§ **Written problem**
Please pull out the data from the line containing "You are a computer-use" through the line containing "Action: tap(278, 436)", both included, and reproduce those lines word for word.

§ **Data for this task**
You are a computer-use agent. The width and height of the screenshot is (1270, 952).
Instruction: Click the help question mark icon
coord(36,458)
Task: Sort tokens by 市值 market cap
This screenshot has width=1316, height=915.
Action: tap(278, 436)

---

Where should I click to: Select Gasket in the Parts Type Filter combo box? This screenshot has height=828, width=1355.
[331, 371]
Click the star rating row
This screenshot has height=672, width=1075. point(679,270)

§ **Correct output**
You are a computer-use agent. The width and height of the screenshot is (1270, 952).
Instruction: Click the help question mark icon
coord(36,458)
Task: Sort tokens by 市值 market cap
This screenshot has width=1316, height=915.
Action: tap(278, 436)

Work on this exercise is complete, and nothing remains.